Only the lines from the line with "The image size" through the end of the records belong in your reply, copied exactly, with every picture left out.

▽

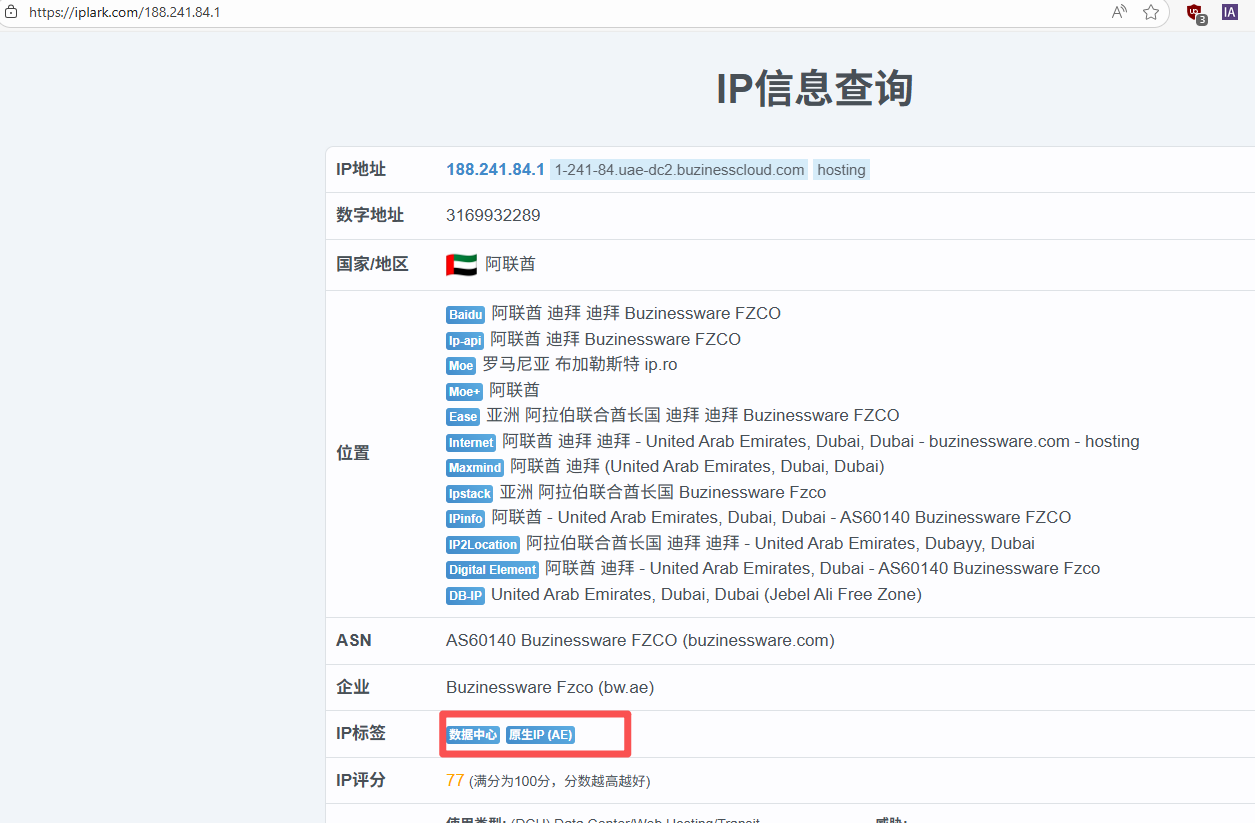Click the Digital Element source badge
1255x823 pixels.
(492, 570)
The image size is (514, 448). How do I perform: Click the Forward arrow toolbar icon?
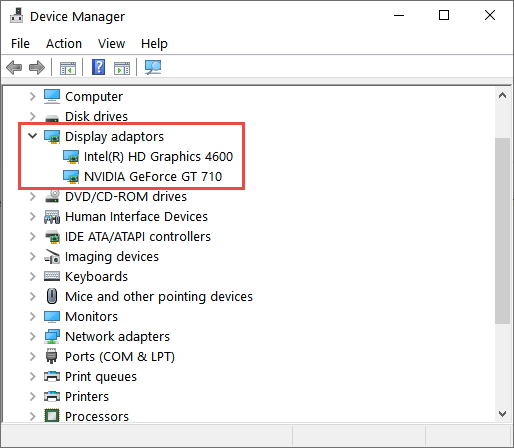click(37, 68)
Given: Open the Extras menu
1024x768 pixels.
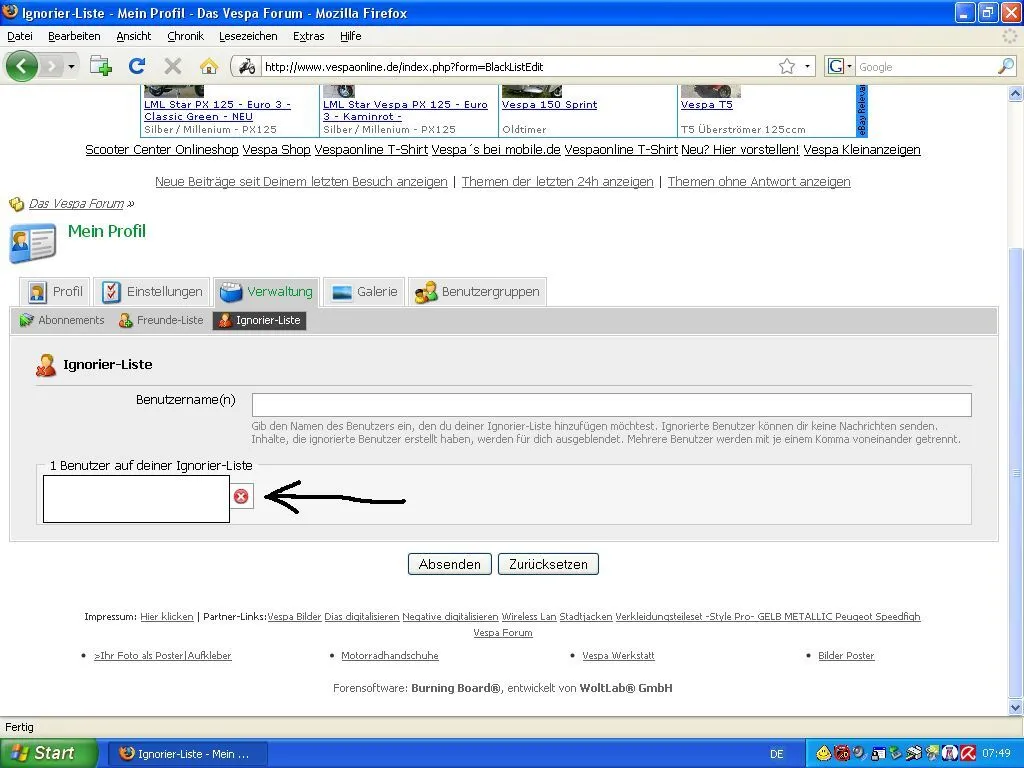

△

SOLUTION TO THE PROBLEM.
The image size is (514, 448). How do I perform: Click the Forward arrow toolbar icon?
click(37, 68)
Given: Open the Extras menu
1024x768 pixels.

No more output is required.